When I get attached to a book (I mean, really attached) I will mourn its end. Regardless the ending, I am depressed that it’s over. This doesn’t happen very often but when it does, I really feel that I go into some kind of mourning.

I recently finished a series that had me absolutely captivated (800 pages in 2 days tells you something). When I read the final page, I was so content with the ending and so sad to have lost this new world. I mentioned this feeling to a coworker and she looked at me like I was an idiot.

So, I just want to throw this out there: Does anyone else mourn the end of a really good book? I can’t imagine that I’m the only one who goes through this. Or perhaps, is there a better way to describe it? Is it more of a withdrawal?

Regardless, I’m usually sad for a few days, consider reading it again, and finally choose a book that is a polar opposite of the book in mourning.
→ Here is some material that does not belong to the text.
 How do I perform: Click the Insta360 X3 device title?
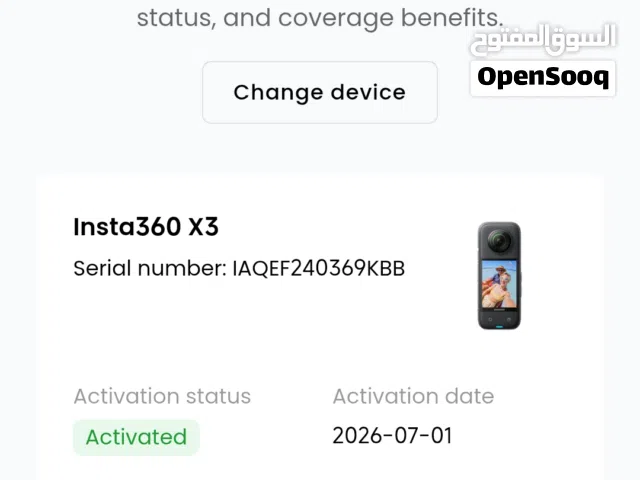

What books do you mourn and how do you deal?

Thursday, July 7, 2011

Do you feel SO much better now?

Andy and I had the pleasure of visiting some friends and family over the 4th of July holiday. We made the miserably dull drive to Reno and celebrated the birth of our nation in style. We barbecued, we hiked, we enjoyed the casino scene, we saw some fireworks—it was an all around fabulous trip.
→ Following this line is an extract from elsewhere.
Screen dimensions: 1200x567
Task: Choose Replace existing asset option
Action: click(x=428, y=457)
When we arrived at our friends’ house Aron told Andy their t-time was at 1 and Mara had the brilliant idea of the girls hitting the spa while the boys golfed. I couldn’t have picked a better pastime. We chose a spa located in a hotel in South Reno. I’d never been there, she’d never been there. It was an adventure. We arrive at the spa, fill out the paperwork, change into robes, and wait for our massage therapists.

Cindy emerges from the bowels of the spa and leads me back to a room. On my way, I notice that the spa has a nice ambiance and friendly staff. So far, so good. Upon entering the room, my attention is drawn to a reusable grocery bag filled with used Tupperware and trash. Apparently, Cindy has just finished her lunch and left it in the treatment room. I silently wondered if they don’t provide a break room and lockers in which Cindy could have left the remains of her lunch. I shrug off the thought and prepare for the heaven that is a massage.

Cindy increases the volume of her zen-friendly music and the massage begins. “So, are you a guest here?” asks Cindy. Ugh. Chatty therapist. This is always a tricky situation. I don’t want to be rude but I also don’t want to talk. Thankfully, I escape the situation when someone knocks on the door and enters followed by a very loud whisper saying “UGH!! I’M SORRY, I’M SORRY. I DIDN’T KNOW YOU WERE WITH A CLIENT. I’M SORRY, I’M SORRY, I’M SORRY!!!!” Cindy begins laughing loudly and hysterically and feels in necessary to tell me what she finds so funny. She begins a monologue about every single time she’s been interrupted or starts working on the wrong client. I close my eyes and try to tune her out.

After Cindy’s recount of several stories she falls silent. I think I’m in the clear until “Man! Your skin is soaking up my oil! You must be dehydrated!” I feel that this statement goes into the category of “things you shouldn’t tell people who are tipping you.” I’m sure it had nothing to do with the fact that she was using cheap scented oil. But, whatever. Maybe I was.

Usually a massage therapist will ask you how the pressure is. I waited for this question and it never came. So I softly clear my throat and say, “Would you mind doing a deeper pressure?”

“Oh no,” Cindy begins. “This is a Swedish massage. Did you want a deep tissue?”

The massage continues and I notice that my heart rate is up and something is weird. Then I place it. Her zen-friendly music has morphed into a bad ass electric guitar solo. I am listening to hair metal at half volume.

That was it. I was ready to leave. 45 minutes had gone by and I wasn’t relaxed at all. I was frustrated and formulating this blog post the entire time. Cindy takes a final breath signaling that the massage was over.

“Well, that's it," says Cindy. "Do you feel SO much better now?”